2a Outer pipe of heat insulating pipe 2b Inner pipe of heat insulating pipe 2c Connection resistance 2d Superconducting conductor 2e Superconducting conductor 2f Connection resistance (FIG. 4) 2g Connection resistance (FIG. 4) 3a Outgoing superconducting conductor 3b Returning superconducting conductor 3c Core Material: Copper round bar 3d Electrical insulating layer 3f Reinforcement layer (wrapping layer of aromatic polyimide film) 3g Inner pipe of heat insulating pipe; corrugated pipe 3h Outside heat insulating pipe; corrugated pipe 3i spacer 3k space; vacuum insulation 3j Exterior reinforcement layer 4a Refrigerant; liquid helium 4b Superconducting coil 4c Power supply source 4d Outgoing superconducting conductor 4e Incoming superconducting conductor 4f Inner pipe of heat insulating pipe 4g Outer pipe of heat insulating pipe 4h Electrical connection 4i Electrical connection 4j Electrical connection Part 4k electric connection part 4l electric connection part 4m electric connection part 4n electric connection part 4q electric connection part 4s electric connection part t Electrical connection part 4v Refrigerant; liquid nitrogen 4u Copper lead 5a Outgoing superconducting conductor 5b Core material 5c Superconducting coil 5d Lead 5e Connection part 5f Outer tube of heat insulating conduit 5g Connection flange 5h Outbound connection conductor 5i Conductor connection part 5j Cryostat 5k Return path superconducting conductor 5l Inner tube of heat insulating pipe 5m Lead 5n Connection 5p Electric insulating layer 5q Electric field stress cone 5r Insulating flange 5t Liquid helium 5v Stainless flange 5u Welding joint 5x Welding joint 5y Vacuum insulation 6a Liquid nitrogen 6b Cryostat flow 6c Superconductivity Supply line 6d Copper lead for forward path 6e Copper lead for return path 6f Inner tube of heat-insulated conduit 6g Connection part 6h Superconducting conductor for return path 6i Outer tube of heat-insulated conduit 6j Metal flange 6l Insulation flange 6m Insulation layer 6n Electric field stress cone 6p For return path Superconductivity Conductor 6q Core material 7a Coolant for cooling superconducting coil 7b Coolant for cooling superconducting current supply line

Claims (3)

[Claims] 1. A superconducting current supply line with an adiabatic conduit, wherein a superconducting conductor is assembled by winding a plurality of superconducting wires around an outer periphery of a core material made of pure metal having a high thermal conductivity, and is insulated. A superconducting current supply line, characterized in that at least the inner pipe of the pipe is made of pure metal having a high thermal conductivity. 2. A superconducting current supply line with an adiabatic conduit, wherein superconducting conductors are gathered by winding a plurality of superconducting wires around an outer periphery of a core material made of pure metal having a high thermal conductivity.

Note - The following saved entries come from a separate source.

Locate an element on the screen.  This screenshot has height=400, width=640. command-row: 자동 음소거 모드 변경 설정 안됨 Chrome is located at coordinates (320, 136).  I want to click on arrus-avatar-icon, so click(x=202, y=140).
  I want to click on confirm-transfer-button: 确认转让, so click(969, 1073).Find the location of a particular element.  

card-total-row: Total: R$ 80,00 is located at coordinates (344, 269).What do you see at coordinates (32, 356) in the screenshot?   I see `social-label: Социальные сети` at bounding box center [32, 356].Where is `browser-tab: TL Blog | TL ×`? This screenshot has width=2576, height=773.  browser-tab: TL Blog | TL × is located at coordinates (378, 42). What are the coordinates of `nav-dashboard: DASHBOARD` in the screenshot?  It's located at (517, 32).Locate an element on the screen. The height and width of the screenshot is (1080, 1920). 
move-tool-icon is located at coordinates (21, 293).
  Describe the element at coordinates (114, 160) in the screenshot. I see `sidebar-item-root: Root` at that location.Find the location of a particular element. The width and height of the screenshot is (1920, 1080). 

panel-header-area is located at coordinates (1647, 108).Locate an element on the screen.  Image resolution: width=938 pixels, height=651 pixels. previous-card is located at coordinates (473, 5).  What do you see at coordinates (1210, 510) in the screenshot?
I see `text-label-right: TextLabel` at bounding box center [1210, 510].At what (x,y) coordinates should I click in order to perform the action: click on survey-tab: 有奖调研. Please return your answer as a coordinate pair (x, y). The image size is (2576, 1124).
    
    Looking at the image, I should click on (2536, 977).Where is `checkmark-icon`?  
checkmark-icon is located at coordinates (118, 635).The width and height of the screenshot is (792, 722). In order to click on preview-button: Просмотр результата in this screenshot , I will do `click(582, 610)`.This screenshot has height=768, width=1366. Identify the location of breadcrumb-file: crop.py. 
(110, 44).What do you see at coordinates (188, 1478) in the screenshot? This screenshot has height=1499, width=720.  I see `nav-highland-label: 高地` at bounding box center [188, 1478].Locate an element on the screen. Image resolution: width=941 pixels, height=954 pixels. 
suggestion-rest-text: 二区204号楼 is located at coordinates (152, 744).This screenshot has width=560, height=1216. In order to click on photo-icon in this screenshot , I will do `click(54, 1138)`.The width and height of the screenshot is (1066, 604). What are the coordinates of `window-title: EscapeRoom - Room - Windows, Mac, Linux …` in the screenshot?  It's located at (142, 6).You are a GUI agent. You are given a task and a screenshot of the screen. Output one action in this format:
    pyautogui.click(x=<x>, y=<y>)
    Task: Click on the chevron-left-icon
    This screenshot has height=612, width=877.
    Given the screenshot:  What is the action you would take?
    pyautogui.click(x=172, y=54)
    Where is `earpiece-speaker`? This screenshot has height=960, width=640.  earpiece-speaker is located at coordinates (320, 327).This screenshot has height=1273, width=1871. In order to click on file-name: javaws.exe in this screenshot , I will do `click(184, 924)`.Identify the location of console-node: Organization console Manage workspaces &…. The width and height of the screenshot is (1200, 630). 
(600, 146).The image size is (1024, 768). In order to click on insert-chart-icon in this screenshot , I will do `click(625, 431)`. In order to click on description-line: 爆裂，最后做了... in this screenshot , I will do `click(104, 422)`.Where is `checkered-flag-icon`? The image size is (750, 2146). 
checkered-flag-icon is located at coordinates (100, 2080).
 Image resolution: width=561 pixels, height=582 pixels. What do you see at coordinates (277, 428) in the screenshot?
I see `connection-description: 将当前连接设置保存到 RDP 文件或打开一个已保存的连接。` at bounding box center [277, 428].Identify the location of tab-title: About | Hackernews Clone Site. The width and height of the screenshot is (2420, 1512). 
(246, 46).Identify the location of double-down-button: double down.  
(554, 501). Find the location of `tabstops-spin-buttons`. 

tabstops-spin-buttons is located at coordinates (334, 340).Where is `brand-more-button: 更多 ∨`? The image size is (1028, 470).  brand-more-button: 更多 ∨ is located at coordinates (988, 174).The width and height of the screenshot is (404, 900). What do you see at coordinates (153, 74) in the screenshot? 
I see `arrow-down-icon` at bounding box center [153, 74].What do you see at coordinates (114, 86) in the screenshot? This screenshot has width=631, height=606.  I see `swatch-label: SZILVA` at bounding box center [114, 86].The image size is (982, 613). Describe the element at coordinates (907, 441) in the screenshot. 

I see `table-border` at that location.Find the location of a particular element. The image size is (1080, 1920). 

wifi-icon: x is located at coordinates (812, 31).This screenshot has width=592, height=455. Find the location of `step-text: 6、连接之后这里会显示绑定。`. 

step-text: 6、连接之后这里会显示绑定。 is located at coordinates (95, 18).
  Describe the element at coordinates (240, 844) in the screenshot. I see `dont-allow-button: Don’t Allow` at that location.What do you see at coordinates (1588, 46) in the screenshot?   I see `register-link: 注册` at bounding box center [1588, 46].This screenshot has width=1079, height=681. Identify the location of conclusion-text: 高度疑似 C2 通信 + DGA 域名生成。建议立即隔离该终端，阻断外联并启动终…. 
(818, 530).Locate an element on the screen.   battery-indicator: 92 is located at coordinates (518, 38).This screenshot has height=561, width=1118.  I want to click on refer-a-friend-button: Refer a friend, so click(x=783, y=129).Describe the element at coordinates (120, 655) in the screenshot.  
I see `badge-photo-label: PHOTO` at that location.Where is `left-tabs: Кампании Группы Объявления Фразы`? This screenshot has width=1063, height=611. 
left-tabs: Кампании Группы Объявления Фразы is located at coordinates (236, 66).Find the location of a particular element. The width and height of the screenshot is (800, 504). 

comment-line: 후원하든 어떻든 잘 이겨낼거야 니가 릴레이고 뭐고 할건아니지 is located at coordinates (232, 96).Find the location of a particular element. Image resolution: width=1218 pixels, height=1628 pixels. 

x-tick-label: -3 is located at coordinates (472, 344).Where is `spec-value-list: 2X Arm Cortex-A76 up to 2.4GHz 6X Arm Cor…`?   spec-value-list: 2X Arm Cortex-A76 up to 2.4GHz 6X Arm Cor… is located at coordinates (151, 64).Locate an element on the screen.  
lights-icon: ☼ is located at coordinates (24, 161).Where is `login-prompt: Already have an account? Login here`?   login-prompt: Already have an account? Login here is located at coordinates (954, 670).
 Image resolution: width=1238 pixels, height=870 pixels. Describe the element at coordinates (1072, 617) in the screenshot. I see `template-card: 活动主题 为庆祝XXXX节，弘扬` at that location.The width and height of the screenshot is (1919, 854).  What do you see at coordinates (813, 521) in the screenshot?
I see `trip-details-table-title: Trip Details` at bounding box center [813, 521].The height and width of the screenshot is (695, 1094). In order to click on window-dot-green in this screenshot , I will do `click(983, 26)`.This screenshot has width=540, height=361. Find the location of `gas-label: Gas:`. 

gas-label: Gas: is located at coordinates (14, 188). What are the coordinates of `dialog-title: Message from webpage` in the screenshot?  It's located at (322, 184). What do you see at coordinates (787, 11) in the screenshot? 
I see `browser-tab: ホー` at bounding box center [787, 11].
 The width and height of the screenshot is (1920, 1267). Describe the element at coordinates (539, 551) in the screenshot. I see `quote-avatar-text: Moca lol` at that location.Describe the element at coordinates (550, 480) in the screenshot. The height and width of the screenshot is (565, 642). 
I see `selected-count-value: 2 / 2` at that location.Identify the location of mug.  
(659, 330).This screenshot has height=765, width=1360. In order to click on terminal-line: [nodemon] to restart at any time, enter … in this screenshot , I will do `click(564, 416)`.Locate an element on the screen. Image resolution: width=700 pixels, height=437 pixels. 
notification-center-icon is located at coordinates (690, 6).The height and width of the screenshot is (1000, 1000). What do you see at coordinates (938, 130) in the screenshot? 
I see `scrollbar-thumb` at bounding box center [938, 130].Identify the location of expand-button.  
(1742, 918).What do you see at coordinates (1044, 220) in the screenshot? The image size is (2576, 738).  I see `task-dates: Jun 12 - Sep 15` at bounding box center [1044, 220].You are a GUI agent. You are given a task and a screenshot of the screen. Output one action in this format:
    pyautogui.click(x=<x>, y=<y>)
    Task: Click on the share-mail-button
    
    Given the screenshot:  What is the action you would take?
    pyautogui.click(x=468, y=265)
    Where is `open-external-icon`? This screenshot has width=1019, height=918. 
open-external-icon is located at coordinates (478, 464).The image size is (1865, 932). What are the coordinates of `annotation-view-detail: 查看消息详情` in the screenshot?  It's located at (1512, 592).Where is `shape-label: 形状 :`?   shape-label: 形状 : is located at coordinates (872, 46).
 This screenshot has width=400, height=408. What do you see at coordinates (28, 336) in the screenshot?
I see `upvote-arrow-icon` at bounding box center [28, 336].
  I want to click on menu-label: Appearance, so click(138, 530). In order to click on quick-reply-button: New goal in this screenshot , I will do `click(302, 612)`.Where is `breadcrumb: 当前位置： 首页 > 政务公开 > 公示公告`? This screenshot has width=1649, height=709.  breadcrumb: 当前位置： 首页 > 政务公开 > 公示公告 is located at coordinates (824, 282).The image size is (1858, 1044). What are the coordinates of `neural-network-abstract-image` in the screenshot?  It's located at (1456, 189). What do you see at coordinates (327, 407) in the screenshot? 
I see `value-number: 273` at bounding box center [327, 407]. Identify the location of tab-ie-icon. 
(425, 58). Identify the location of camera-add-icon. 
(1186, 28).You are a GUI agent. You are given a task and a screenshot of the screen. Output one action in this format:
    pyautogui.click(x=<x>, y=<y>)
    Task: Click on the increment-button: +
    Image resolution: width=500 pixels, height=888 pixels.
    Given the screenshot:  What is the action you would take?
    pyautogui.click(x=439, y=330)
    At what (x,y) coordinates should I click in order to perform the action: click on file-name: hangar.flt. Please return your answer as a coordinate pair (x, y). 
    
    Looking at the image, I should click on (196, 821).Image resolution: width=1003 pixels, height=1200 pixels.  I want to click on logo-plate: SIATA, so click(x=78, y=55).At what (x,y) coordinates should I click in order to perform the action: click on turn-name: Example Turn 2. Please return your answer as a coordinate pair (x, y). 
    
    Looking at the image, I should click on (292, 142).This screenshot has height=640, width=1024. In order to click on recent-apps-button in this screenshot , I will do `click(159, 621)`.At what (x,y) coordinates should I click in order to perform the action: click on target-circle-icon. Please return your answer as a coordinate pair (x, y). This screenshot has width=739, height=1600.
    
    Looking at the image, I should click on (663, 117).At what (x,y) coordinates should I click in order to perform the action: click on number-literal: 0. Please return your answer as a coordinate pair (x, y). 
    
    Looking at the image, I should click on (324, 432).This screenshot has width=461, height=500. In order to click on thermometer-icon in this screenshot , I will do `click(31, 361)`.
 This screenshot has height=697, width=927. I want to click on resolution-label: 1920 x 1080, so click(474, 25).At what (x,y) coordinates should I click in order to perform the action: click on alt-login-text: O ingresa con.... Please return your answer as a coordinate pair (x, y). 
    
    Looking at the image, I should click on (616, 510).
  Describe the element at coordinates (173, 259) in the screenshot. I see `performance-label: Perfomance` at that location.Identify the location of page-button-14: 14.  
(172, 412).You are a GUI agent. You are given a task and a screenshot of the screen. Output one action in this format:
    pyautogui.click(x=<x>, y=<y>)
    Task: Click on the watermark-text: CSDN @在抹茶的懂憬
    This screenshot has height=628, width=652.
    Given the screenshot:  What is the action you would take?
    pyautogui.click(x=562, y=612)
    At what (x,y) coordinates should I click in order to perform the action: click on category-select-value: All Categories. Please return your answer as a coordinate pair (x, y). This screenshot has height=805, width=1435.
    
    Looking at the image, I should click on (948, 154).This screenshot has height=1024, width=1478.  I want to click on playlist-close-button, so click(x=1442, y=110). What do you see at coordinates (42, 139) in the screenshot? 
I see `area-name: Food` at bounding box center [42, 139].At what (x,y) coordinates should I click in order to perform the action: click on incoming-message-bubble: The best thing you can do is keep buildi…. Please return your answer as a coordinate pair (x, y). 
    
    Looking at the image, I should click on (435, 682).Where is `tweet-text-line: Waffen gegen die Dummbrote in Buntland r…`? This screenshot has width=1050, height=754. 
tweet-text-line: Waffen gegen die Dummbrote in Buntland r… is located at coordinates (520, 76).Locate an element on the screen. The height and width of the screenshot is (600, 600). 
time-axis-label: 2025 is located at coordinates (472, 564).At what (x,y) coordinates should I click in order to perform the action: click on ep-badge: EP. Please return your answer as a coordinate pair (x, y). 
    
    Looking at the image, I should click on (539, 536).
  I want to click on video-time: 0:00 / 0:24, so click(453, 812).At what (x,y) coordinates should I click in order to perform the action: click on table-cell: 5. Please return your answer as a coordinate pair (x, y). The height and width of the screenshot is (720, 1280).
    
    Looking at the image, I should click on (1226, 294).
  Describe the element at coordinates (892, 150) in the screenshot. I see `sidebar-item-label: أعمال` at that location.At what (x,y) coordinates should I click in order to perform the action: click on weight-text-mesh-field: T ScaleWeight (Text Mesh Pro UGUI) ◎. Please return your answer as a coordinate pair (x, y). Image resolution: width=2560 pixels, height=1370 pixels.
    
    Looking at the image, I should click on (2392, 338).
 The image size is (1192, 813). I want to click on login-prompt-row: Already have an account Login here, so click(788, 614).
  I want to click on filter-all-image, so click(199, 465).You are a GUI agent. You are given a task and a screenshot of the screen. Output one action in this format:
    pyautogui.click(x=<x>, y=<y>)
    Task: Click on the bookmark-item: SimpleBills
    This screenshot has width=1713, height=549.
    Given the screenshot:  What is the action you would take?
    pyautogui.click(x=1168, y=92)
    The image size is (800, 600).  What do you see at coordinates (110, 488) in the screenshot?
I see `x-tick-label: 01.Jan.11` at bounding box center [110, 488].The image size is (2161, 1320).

A method for cooling a superconducting current supply line having a structure in which at least an inner tube of a conduit is made of a pure metal having a large thermal conductivity, comprising: Part of the direction is directly cooled using liquid refrigerant, and the other part is indirectly cooled in the longitudinal direction by the heat transfer of the pure metal itself, so that the entire length of the superconducting conductor is cooled below the critical temperature of superconductivity. A method for cooling a superconducting current supply line, comprising: 3. A superconducting current supply line with an adiabatic conduit, wherein the superconducting conductors are assembled by winding a plurality of superconducting wires around an outer periphery of a core material made of pure metal having high thermal conductivity. In a method of connecting a superconducting current supply line having a configuration in which at least an inner tube of a conduit is made of pure metal having a high thermal conductivity, the superconducting current supply line may be connected to at least one of the inner tube and the outer tube of the heat insulating conduit. On the other hand, a method for connecting a superconducting current supply line, wherein a superconducting conductor is electrically connected at both ends.